Mike Hammer, ambassadeur des États-Unis à Kinshasa, RDC, le 24 décembre 2018. (Facebook/Henri Mova)

"Le racisme est inacceptable, nous devons faire mieux" a écrit mercredi l'ambassadeur des États-Unis en République démocratique du Congo, Mike Hammer, dans une longue déclaration sur la mort de George Floyd où il cite Martin Luther King.

"Le système a échoué à protéger un de nos citoyens comme il l'a trop souvent fait à l'égard de tant d'Afro-Américains", ajoute l'ambassadeur dans sa déclaration sur son compte Twitter, reprise sur le compte de l'ambassade américaine.

"Je partage votre peine, je partage votre colère, je partage votre indignation concernant cette mort et je partage votre désir de justice", ajoute-t-il aux nombreux Congolais choqués qui l'ont interpellé sur les réseaux sociaux.

"Une injustice où qu'elle soit menace la justice partout", poursuit-t-il, affirmant citer le leader des droits civiques Martin Luther King, assassiné en 1968.

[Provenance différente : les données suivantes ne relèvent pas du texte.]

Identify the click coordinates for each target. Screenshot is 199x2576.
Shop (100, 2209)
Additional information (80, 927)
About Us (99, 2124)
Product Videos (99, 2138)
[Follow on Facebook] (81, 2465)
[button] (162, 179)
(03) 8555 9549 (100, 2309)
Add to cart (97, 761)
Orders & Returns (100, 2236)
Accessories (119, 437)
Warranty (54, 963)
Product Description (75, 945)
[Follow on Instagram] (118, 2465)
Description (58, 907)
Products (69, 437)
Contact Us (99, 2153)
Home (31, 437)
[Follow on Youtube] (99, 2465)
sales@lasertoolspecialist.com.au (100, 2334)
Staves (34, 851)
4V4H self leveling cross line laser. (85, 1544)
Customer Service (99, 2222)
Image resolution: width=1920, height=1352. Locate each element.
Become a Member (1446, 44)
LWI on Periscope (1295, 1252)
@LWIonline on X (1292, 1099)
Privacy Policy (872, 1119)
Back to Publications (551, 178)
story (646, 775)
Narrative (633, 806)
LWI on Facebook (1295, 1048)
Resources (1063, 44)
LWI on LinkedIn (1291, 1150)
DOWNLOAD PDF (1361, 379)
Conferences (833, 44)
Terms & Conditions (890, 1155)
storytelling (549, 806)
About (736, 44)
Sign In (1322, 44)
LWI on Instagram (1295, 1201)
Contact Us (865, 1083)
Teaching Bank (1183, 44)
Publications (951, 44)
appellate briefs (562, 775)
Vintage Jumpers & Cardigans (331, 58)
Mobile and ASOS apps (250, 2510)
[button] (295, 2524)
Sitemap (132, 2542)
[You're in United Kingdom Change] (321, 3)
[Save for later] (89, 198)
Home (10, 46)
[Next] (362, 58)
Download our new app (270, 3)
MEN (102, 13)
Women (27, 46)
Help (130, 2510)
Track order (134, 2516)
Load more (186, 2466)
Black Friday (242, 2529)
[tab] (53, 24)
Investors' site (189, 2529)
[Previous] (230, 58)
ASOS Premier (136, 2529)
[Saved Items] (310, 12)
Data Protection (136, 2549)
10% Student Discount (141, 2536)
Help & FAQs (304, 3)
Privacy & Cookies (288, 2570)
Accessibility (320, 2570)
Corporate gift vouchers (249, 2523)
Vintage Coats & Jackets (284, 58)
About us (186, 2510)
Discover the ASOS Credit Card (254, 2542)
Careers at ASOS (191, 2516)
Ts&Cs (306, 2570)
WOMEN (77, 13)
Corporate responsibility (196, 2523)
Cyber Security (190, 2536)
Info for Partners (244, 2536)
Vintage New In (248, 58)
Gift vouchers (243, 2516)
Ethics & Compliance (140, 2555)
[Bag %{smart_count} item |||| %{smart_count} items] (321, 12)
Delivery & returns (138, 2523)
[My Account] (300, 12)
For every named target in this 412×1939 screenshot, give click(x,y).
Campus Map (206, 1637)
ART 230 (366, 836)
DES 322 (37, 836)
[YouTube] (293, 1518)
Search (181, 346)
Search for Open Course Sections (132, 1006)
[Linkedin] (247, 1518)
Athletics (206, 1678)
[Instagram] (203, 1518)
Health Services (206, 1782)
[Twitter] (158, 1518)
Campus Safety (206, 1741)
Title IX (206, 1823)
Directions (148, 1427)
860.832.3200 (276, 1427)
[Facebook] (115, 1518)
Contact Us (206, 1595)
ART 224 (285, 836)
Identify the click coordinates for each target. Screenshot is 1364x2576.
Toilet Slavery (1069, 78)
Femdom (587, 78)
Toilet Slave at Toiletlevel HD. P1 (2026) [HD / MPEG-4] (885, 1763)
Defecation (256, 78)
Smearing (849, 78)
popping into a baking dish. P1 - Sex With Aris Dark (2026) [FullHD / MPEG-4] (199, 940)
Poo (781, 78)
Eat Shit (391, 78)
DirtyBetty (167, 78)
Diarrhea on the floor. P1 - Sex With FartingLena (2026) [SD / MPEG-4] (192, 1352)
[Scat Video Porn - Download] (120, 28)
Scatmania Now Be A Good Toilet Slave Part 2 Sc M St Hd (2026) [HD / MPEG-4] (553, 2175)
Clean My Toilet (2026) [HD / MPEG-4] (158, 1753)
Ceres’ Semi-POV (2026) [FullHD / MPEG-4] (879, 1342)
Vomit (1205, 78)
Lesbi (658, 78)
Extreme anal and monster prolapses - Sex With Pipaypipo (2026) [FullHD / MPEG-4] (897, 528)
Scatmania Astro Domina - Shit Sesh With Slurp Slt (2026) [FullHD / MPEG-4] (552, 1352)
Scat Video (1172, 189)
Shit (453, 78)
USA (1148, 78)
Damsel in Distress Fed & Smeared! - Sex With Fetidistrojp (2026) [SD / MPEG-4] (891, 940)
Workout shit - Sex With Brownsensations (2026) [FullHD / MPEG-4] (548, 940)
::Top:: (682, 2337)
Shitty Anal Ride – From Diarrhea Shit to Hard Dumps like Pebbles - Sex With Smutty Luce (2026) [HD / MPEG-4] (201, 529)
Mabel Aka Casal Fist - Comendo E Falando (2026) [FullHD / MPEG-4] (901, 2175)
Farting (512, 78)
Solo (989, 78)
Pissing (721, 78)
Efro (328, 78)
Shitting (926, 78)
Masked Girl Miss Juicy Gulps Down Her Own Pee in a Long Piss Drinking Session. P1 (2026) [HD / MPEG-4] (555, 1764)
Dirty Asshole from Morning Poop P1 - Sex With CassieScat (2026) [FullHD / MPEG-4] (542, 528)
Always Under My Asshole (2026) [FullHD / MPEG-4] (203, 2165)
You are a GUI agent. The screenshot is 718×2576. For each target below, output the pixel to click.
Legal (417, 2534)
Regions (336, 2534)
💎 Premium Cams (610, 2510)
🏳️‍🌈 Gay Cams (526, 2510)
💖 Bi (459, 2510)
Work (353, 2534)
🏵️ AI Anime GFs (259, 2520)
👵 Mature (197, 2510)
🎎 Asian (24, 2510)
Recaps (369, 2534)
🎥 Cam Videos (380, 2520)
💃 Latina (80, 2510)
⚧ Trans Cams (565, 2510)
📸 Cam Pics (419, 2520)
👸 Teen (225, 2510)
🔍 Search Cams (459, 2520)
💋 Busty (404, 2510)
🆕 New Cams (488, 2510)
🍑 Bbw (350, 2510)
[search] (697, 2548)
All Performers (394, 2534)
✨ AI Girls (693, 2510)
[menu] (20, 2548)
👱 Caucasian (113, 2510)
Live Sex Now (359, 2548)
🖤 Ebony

"Quand nous, en tant qu'Américains, dévions des idéaux de liberté et d'égalité qui ont fondé notre nation, nous devons nous engager (...) à identifier nos failles, à corriger notre trajectoire", ajoute le représentant de Donald Trump, qui plaide régulièrement pour la lutte contre l'impunité et la corruption en RDC.

"Alors que nous nous efforçons de parfaire notre démocratie américaine et d'atteindre nos idéaux, nous continuerons de rechercher le même engagement de la part de nos amis et de nos partenaires dans le monde entier", conclut ce fervent soutien des réformes amorcées par le nouveau président congolais Félix Tshisekedi.

George Floyd, un homme noir de 46 ans, est décédé le 25 mai à Minneapolis (États-Unis) en répétant "I can't breathe" ("Je ne peux pas respirer"), gisant par terre, menotté et avec le cou sous le genou d'un policier dont les collègues sont restés passifs. Les autopsies ont confirmé que la mort était due à la pression au niveau de son cou.

Depuis lors, un mouvement de colère contre le racisme et les brutalités policières s'est propagé à travers les États-Unis et le monde.